On appeal, the landlord’s argument is simple. The lease does not provide for an award of fees to the tenant in a successful breach of contract action by the tenant. It only provides for the tenant to pay its own fees if the landlord seeks a remedy under the lease. The tenant responds that the Pretrial Stipulation and the request for fees in the landlord’s Answer created a waiver or equitably estopped the landlord from contesting the tenant’s motion for fees and costs.

We agree with the landlord that the plain language of the lease does not provide for an award of fees to the tenant in this case. Thus, unless the landlord waived its right to contest the tenant’s request for fees or is equitably estopped from doing so, the fee award must be reversed.

The question of waiver is an issue of fact, for which a trial judge’s finding will be reversed “only if there is no competent, substantial evidence to support” it. Hill v. Ray Carter Auto Sales, Inc., 745 So.2d 1136, 1138 (Fla. 1st DCA 1999); see Bolin v. State, 793 So.2d 894, 897 (Fla.2001). Waiver is “ ‘the intentional relinquishment of a known right.’ ” Anthony v. Gary J. Rotella & Assocs., P.A., 906 So.2d 1205, 1208 (Fla. 4th DCA 2005) (quoting Fireman’s Fund Ins. Co. v. Vogel, 195 So.2d 20, 24 (Fla. 2d DCA 1967)). For the landlord to waive this “right,” it must know it had one. “Absent knowledge, a waiver will not arise.” Id.

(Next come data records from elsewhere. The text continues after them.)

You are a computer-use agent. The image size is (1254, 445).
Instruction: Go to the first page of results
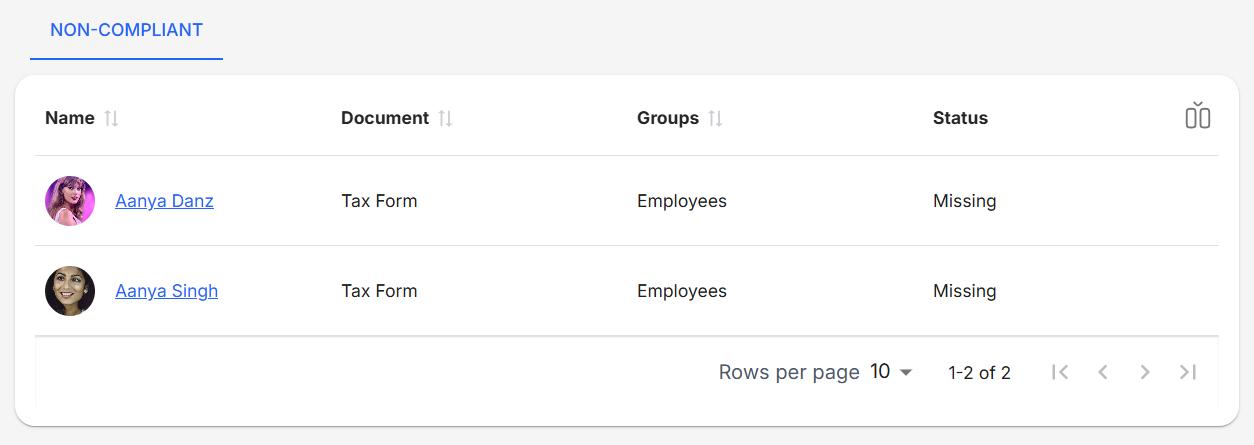1060,372
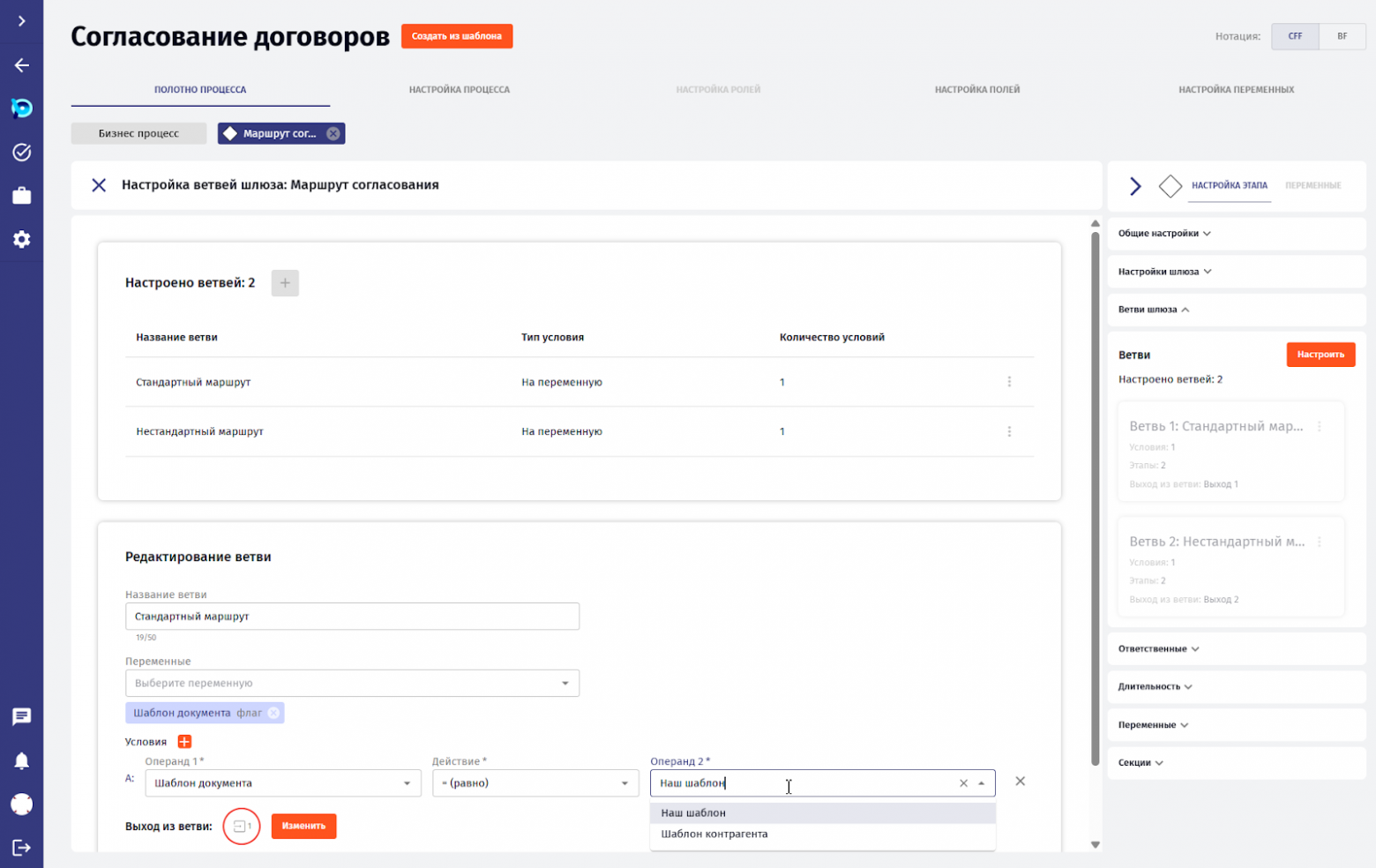
Task: Open tasks checkmark icon in sidebar
Action: click(21, 152)
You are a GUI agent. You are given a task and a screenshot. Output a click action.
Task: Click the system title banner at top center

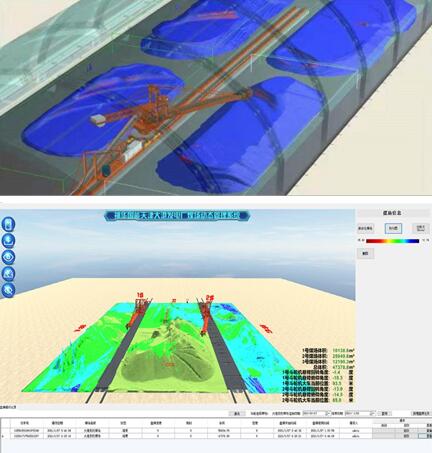pyautogui.click(x=177, y=216)
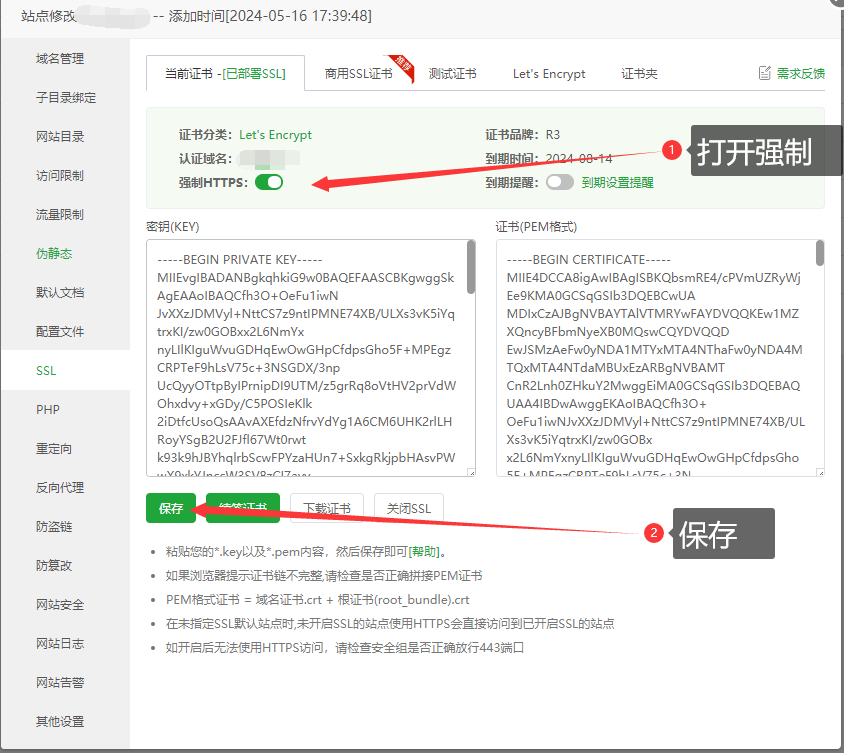Go to 伪静态 in the sidebar
The width and height of the screenshot is (844, 753).
click(x=54, y=254)
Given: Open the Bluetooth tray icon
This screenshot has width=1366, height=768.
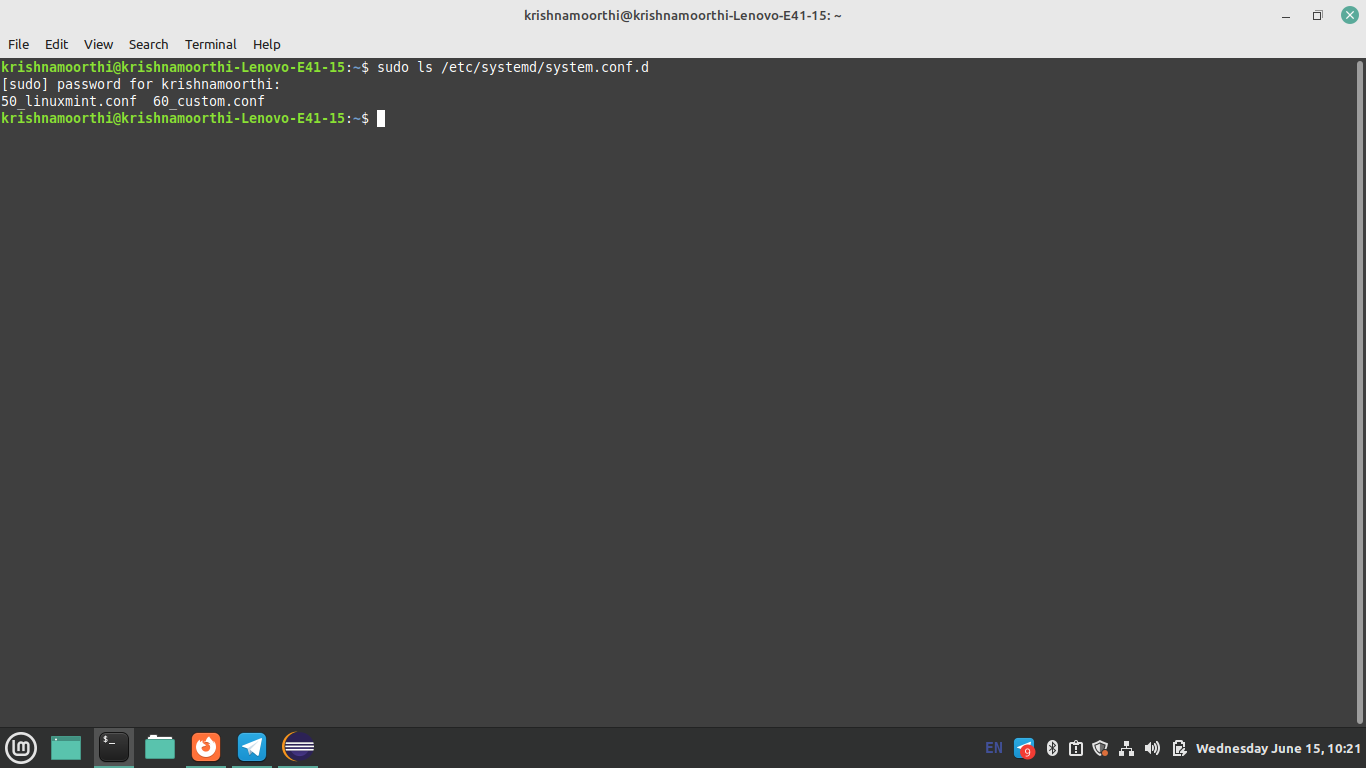Looking at the screenshot, I should 1052,748.
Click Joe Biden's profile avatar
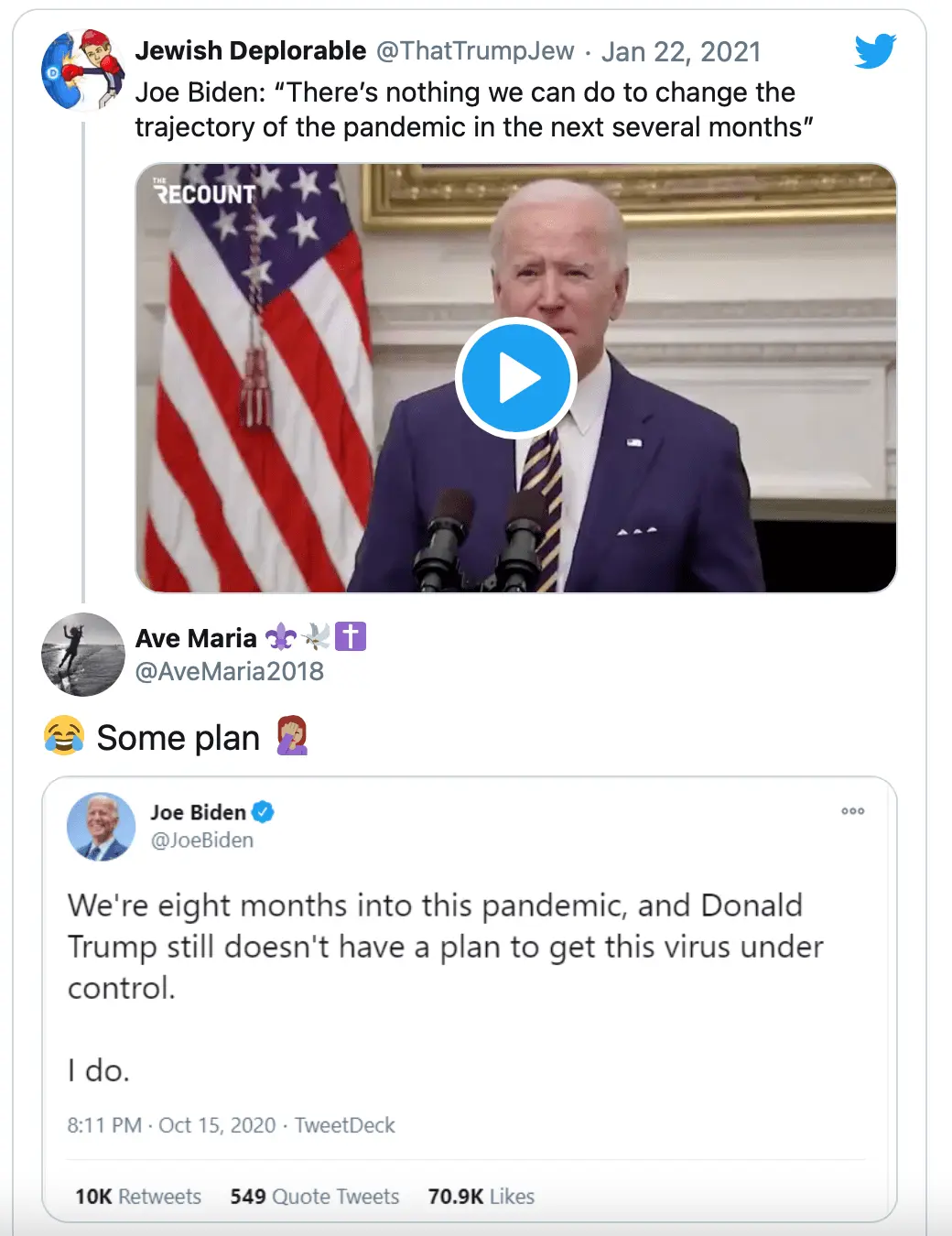 click(101, 826)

There is no evidence to indicate that the landlord knew that the confusingly-worded fees provision in the lease entitled no one to fees in this case. To the contrary, the landlord apparently thought it was entitled to fees under the lease because it relied on the same provision in its Answer. Because there is no evidence to support an intentional relinquishment of a known right by the landlord, the tenant’s waiver argument fails.

To establish an estoppel, the tenant must establish, by clear and convincing evidence, (1) a representation as to a material fact that is contrary to a later-asserted position; (2) reliance upon that representation; and (3) a change in position detrimental to the party claiming estoppel, caused by the representation and reliance. Sun Cruz Casinos, L.L.C. v. City of Hollywood, 844 So.2d 681, 684-85 (Fla. 4th DCA 2003).

Here, the evidence suggests that both parties misinterpreted the language of the attorney’s fees provision in the lease. There is no evidence, much less clear and convincing evidence, that the landlord misrepresented a material fact upon which the tenant relied to its detriment. For this reason, equitable estoppel does not provide a basis upon which to award fees.

Because the lease agreement did not provide for an award of fees and the evidence does not support that the landlord either waived or is equitably estopped from arguing against such an award, we reverse the award for attorney’s fees.

Affirmed in part and Reversed in part.

SHAHOOD, C.J., and POLEN J., concur. 
      
      . Here, again, had the landlord endeavored to set forth a more modest estimate of the build-out expenses, the trial court would have had a basis for rejecting some of the actual expenditures that the landlord now contends were not foreseeable. By contending that none of the build-out expenses were foreseeable, the landlord limited the scope of the review available at trial and on appeal.